Two of the world’s biggest brands announced major job cuts within days of each other. Meta confirmed it will lay off roughly 8,000 employees. Nike followed with 1,400 cuts from its global operations team. Together, the announcements add to a growing list of companies slimming down their workforces in 2026.
Meta’s cuts represent about 10% of its total headcount. The layoffs are set to begin May 20. Chief People Officer Janelle Gale told staff in an internal memo, obtained by Bloomberg, that the move was about running the company more efficiently and freeing up resources for AI investment. Affected employees will get severance packages, career support, and immigration assistance where needed.
This is not Meta’s first large-scale cut. The company laid off 11,000 workers in November 2022 and another 10,000 shortly after. It employed close to 79,000 people as of the end of last year. Microsoft also recently offered voluntary retirement to around 8,750 US employees, according to Bloomberg, as AI spending reshapes priorities across the tech industry.
Meta Layoffs 2026: 8,000 Jobs Tied to AI Spending Push
Gale’s memo made the reasoning plain. The cuts are part of an ongoing effort to run the company more efficiently and offset the cost of other investments being made. Meta has been pouring money into AI infrastructure, and the workforce reduction is essentially the trade-off.
A Meta spokesperson declined to comment on the layoffs directly but confirmed the memo and its contents to Fox Business.
Nike Layoffs 2026: 1,400 Operations and Tech Roles Cut
Nike’s announcement came through a memo from Chief Operating Officer Venkatesh Alagirisamy. The 1,400 roles being cut sit inside the company’s global operations team, with the majority in technology. Workers in North America, Asia, and Europe will be affected. The cuts represent just under 2% of Nike’s global workforce.

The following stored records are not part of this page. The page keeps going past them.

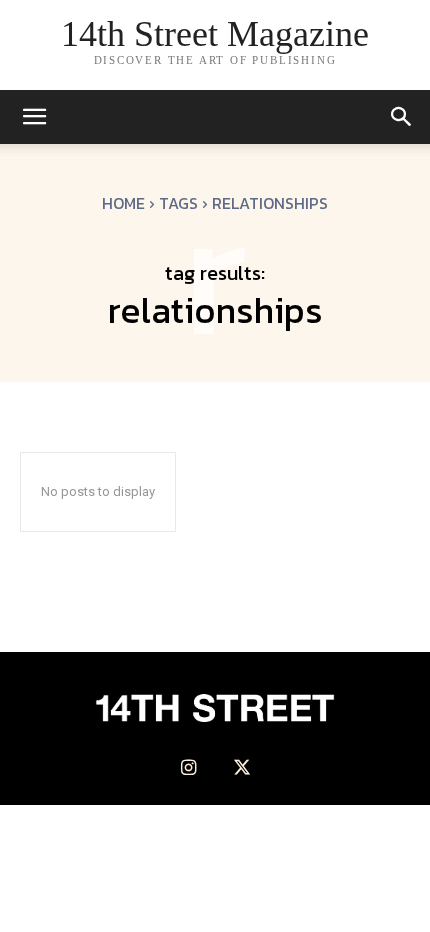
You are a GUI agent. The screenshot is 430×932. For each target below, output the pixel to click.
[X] (241, 768)
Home (123, 203)
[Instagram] (188, 768)
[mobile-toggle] (34, 117)
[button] (402, 117)
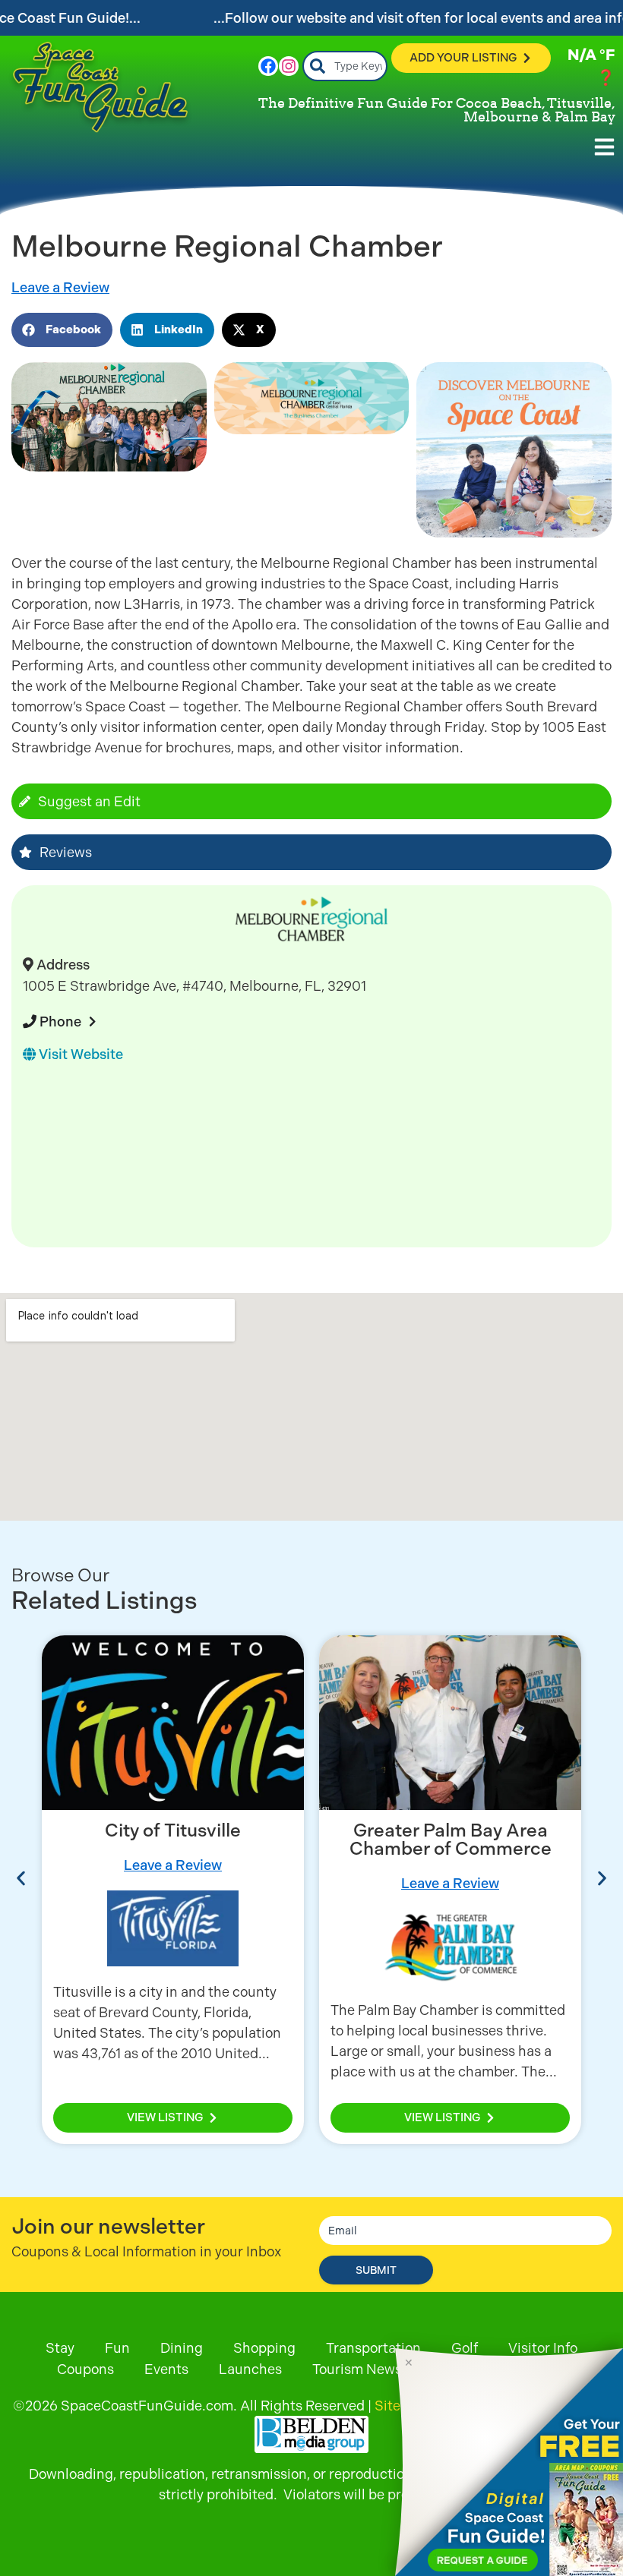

The reductions are part of CEO Elliott Hill’s “Win Now” turnaround strategy, launched in December 2025. The plan focuses on innovation and operational efficiency. Alagirisamy said the company is moving toward a leaner structure, consolidating technology operations into two hubs: its Beaverton, Oregon headquarters and the Nike India Technology Center.
Supply chain work is also being reorganized. Nike is integrating its materials supply chain into its footwear and apparel teams and modernizing its Air manufacturing operations. According to an SEC filing, the company flagged pre-tax charges of around $300 million for the nine months ending February 2026, mostly tied to severance costs. This is not Nike’s first round of cuts this year either.
Corporate Layoffs 2026 Signal a Broader Workforce Shift
What both announcements have in common is a push to do more with less. Meta is cutting to fund AI. Nike is cutting to streamline operations and sharpen its technology focus. In both cases, the workforce is shrinking while investment in systems and automation grows.
Workers affected by these cuts are entering a job market that is itself being reshaped by the same forces driving the layoffs. Automation and AI are taking on roles that used to require large teams, and companies across industries are restructuring accordingly.
Both Meta and Nike have said they will support employees through the transition with severance and other resources. But the broader picture is hard to ignore. Corporate America is in the middle of a significant reset, and the headcount reductions at two of its most recognizable names suggest the trend has more room to run.